While reporting differences can make comparisons inexact, the overall trend is clear, as is Sweden’s new status as Scandinavia’s pariah state.
“We will miss the Swedes this year,” said Ole Evenrud, a Norwegian pop star who goes under the stage name “Ole i’Dole,” or Ole the Idol, and is a regular performer at the festival in Halden, a Norwegian border town. “But I’m OK with the borders being closed. We have been pretty clever about the way we handled corona.”
Swedish officials, including the architect of the country’s measures to stop the spread of the coronavirus, Anders Tegnell, are not amused. They say Swedes have been stigmatised by an international campaign to prove Sweden was wrong and warn their neighbours that they are going to be much more vulnerable if a second wave of the virus hits in autumn.
“We are really confident that our immunity is higher than any other Nordic country’s,” Tegnell said during a news conference last week. He added that while Sweden was not striving for so-called herd immunity, the higher level of immunity “is contributing to lower numbers of patients needing hospitalisation, as well as fewer deaths per day”.
Tegnell also said that infections in Sweden “had peaked”, and were now falling, a trend reflected in The Times’s figures.

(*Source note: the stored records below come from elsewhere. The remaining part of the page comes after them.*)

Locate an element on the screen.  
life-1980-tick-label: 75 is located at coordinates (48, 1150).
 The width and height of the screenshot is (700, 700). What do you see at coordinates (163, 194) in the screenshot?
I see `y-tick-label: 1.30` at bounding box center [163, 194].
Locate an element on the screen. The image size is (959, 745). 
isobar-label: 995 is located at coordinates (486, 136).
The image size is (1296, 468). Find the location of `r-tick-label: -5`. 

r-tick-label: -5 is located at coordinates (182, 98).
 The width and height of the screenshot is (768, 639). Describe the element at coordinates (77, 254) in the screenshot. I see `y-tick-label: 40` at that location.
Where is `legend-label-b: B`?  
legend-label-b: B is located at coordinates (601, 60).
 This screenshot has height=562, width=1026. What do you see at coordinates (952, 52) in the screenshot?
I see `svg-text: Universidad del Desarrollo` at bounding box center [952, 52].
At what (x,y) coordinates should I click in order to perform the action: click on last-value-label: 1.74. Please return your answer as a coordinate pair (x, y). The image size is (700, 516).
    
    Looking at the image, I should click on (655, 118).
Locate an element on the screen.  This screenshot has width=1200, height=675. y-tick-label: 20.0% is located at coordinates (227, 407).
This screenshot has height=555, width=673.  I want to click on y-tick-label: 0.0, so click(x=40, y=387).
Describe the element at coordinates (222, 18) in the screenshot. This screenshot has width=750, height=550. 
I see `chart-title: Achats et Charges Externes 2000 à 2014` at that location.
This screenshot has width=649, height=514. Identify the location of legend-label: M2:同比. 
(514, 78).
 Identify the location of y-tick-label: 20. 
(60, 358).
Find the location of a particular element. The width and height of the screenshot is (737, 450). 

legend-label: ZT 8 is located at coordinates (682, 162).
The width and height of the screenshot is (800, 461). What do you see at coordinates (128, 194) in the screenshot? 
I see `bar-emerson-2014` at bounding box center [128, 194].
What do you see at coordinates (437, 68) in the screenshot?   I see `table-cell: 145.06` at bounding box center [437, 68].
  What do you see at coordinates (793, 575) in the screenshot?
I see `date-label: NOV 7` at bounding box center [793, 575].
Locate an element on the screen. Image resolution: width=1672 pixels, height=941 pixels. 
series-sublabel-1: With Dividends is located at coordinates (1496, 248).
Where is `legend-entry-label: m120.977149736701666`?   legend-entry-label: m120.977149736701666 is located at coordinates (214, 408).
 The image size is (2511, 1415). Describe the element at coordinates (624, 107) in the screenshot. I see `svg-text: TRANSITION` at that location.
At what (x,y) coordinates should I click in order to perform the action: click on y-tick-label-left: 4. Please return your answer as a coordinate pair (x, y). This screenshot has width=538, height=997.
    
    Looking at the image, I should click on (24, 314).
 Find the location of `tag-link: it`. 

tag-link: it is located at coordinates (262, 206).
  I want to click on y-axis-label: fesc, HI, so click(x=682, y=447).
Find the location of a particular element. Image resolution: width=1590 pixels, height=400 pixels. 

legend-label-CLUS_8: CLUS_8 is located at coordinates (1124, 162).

Experts in the other Scandinavian countries say the higher immunity levels have not been proven through rigorous testing, and that such talk misses a major point.
“When you see 5,000 deaths in Sweden and 230 in Norway, it is quite incredible,” said Gro Harlem Brundtland, a former Prime Minister of Norway and the former director of the World Health Organisation, during a digital lecture at the Norwegian Academy of Science and Letters in May. “It will take a lot to even out this difference a year or two into the future.”
Tegnell had emerged this spring as something of a cult figure, widely admired for his determinedly maverick approach. But perhaps because of such differing outcomes, his star has dimmed lately. Confidence in Tegnell went from 69 per cent in April to 60 per cent on Monday, according to a poll done by the leading Swedish newspaper Dagens Nyheter and Ipsos.
Long considered the lucky holders of one of the best passports for seamless global travel, Swedes now find themselves with few options for moving about the EU. Most countries in the bloc have reopened their borders to member nations, but only France, Italy, Spain and Croatia are welcoming Swedes without restrictions.
In several countries, like the Netherlands and Cyprus, they are banned completely. Austria demands a health certificate. Greece makes Swedes quarantine for at least a week, even if they test negative for the coronavirus.
While the emergency laws and “strong travel advice” have upset many Swedes, nothing has been more painful than the behaviour of their neighbours, said Ann Linde, Sweden’s foreign minister.
“It is sad and frustrating that regions on the borders were so easy to close,” said Linde.